(Pixel coordinate grounding data)
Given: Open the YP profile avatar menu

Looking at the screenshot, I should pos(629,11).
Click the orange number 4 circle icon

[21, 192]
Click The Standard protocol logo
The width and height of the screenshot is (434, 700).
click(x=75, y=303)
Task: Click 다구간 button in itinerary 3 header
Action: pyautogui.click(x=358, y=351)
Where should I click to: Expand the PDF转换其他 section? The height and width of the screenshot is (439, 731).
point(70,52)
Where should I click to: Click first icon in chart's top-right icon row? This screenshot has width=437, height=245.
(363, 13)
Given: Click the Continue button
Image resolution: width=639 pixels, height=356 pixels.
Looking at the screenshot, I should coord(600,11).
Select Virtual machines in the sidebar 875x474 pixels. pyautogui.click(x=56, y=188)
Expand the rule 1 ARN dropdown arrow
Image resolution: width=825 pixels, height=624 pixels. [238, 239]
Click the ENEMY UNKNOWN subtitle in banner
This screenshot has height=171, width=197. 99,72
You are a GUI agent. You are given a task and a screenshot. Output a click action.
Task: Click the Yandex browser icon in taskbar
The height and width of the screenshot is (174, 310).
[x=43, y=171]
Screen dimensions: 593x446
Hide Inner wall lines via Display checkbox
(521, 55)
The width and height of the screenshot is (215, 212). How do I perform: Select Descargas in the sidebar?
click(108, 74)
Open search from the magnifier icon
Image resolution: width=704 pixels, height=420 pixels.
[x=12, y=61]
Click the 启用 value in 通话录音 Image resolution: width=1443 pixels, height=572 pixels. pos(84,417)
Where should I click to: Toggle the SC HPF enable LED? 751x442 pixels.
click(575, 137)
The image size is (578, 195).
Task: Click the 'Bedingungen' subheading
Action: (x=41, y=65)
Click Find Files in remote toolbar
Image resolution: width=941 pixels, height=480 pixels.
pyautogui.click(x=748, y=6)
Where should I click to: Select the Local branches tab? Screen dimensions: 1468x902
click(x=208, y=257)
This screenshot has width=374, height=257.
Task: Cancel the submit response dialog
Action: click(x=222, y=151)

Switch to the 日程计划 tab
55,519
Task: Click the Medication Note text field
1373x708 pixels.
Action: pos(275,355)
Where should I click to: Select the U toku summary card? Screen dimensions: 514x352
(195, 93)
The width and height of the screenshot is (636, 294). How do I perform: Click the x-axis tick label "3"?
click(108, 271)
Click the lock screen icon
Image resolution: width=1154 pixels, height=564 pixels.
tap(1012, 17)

■ **Your assignment**: With no line omitted, copy all the data exactly.

■ **Exercise solution**:
Given: Open the YP profile avatar menu

Looking at the screenshot, I should pos(629,11).
Click the orange number 4 circle icon

[21, 192]
Click The Standard protocol logo
The width and height of the screenshot is (434, 700).
click(x=75, y=303)
Task: Click 다구간 button in itinerary 3 header
Action: pyautogui.click(x=358, y=351)
Where should I click to: Expand the PDF转换其他 section? The height and width of the screenshot is (439, 731).
point(70,52)
Where should I click to: Click first icon in chart's top-right icon row? This screenshot has width=437, height=245.
(363, 13)
Given: Click the Continue button
Image resolution: width=639 pixels, height=356 pixels.
Looking at the screenshot, I should coord(600,11).
Select Virtual machines in the sidebar 875x474 pixels. pyautogui.click(x=56, y=188)
Expand the rule 1 ARN dropdown arrow
Image resolution: width=825 pixels, height=624 pixels. [238, 239]
Click the ENEMY UNKNOWN subtitle in banner
This screenshot has height=171, width=197. 99,72
You are a GUI agent. You are given a task and a screenshot. Output a click action.
Task: Click the Yandex browser icon in taskbar
The height and width of the screenshot is (174, 310).
[x=43, y=171]
Screen dimensions: 593x446
Hide Inner wall lines via Display checkbox
(521, 55)
The width and height of the screenshot is (215, 212). How do I perform: Select Descargas in the sidebar?
click(108, 74)
Open search from the magnifier icon
Image resolution: width=704 pixels, height=420 pixels.
[x=12, y=61]
Click the 启用 value in 通话录音 Image resolution: width=1443 pixels, height=572 pixels. pos(84,417)
Where should I click to: Toggle the SC HPF enable LED? 751x442 pixels.
click(575, 137)
The image size is (578, 195).
Task: Click the 'Bedingungen' subheading
Action: (x=41, y=65)
Click Find Files in remote toolbar
Image resolution: width=941 pixels, height=480 pixels.
pyautogui.click(x=748, y=6)
Where should I click to: Select the Local branches tab? Screen dimensions: 1468x902
click(x=208, y=257)
This screenshot has width=374, height=257.
Task: Cancel the submit response dialog
Action: click(x=222, y=151)

Switch to the 日程计划 tab
55,519
Task: Click the Medication Note text field
1373x708 pixels.
Action: pos(275,355)
Where should I click to: Select the U toku summary card? Screen dimensions: 514x352
(195, 93)
The width and height of the screenshot is (636, 294). How do I perform: Click the x-axis tick label "3"?
click(108, 271)
Click the lock screen icon
Image resolution: width=1154 pixels, height=564 pixels.
tap(1012, 17)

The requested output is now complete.